- [YOUR GOAL]: Among the entries below, extract exactly the lines that run from the one with "You are a GUI" through the one with "The image size is (896, 687).", both ends included.

[WORKING DATA — start]

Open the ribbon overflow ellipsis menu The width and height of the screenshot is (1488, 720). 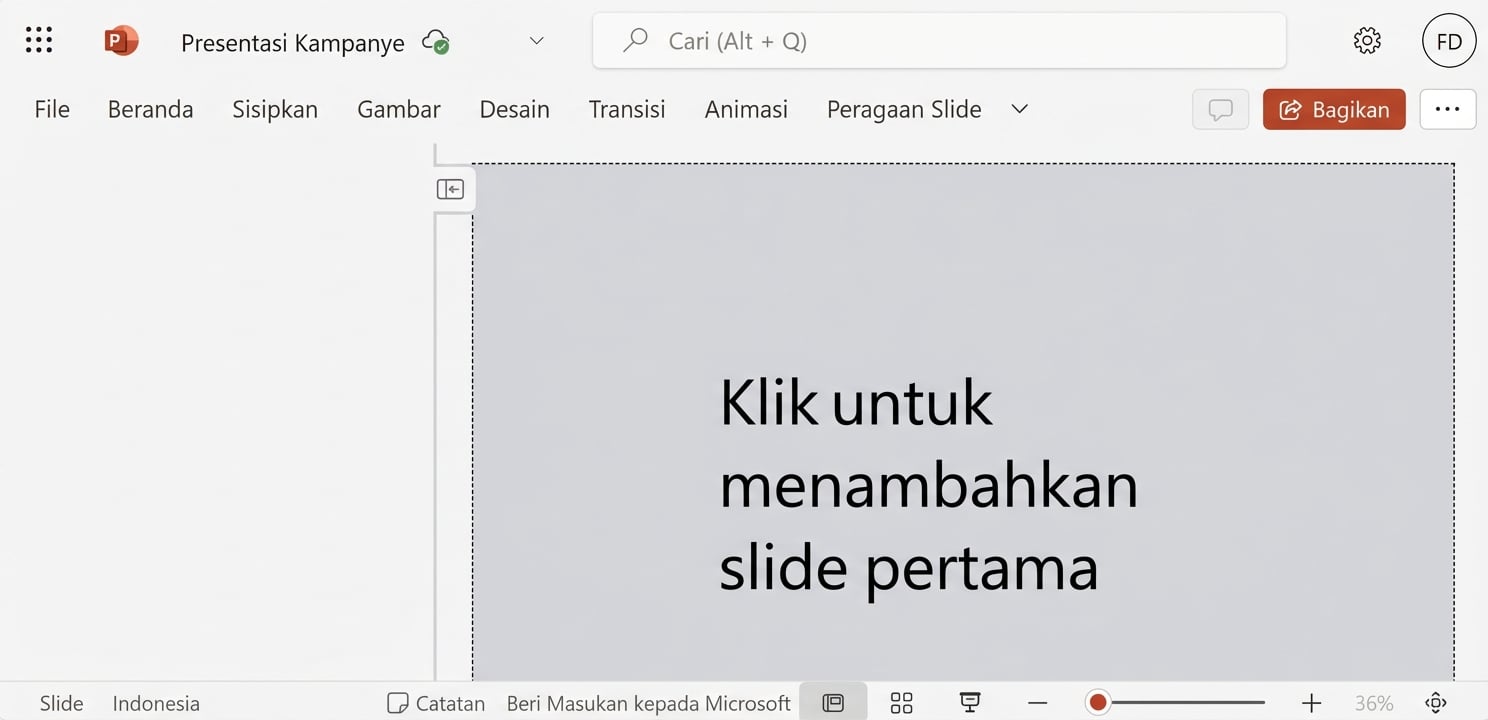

[WORKING DATA — finish]
[WORKING DATA — start]

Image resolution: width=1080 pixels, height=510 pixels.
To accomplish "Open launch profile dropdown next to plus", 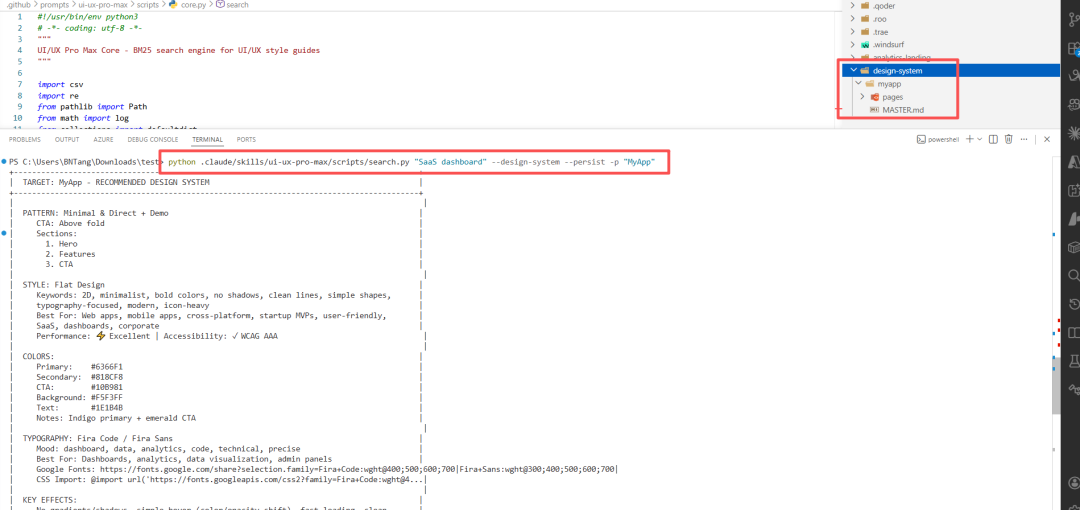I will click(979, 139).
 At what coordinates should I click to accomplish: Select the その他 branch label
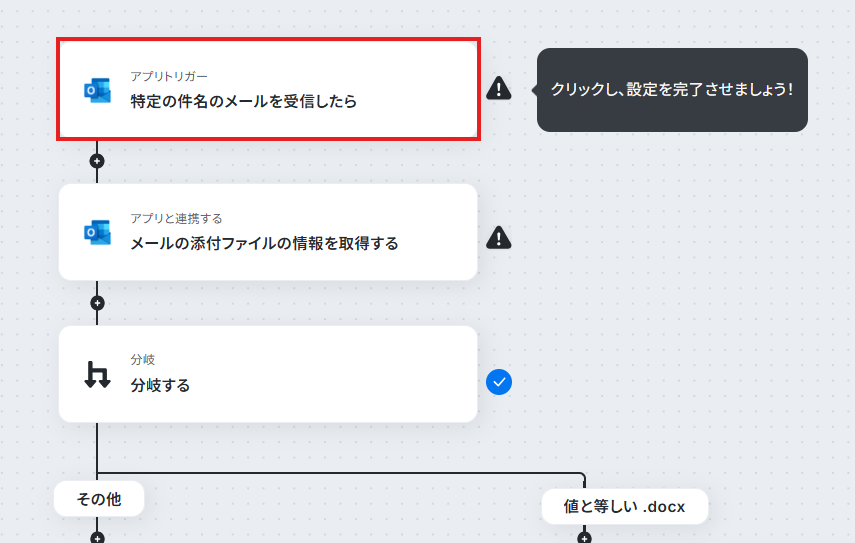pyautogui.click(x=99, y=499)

[WORKING DATA — finish]
[WORKING DATA — start]

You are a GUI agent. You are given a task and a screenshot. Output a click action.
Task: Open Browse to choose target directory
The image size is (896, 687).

[WORKING DATA — finish]

- [RESULT OF THIS EXERCISE]:
You are a GUI agent. You are given a task and a screenshot. Output a click action.
Task: Open Browse to choose target directory
The image size is (896, 687).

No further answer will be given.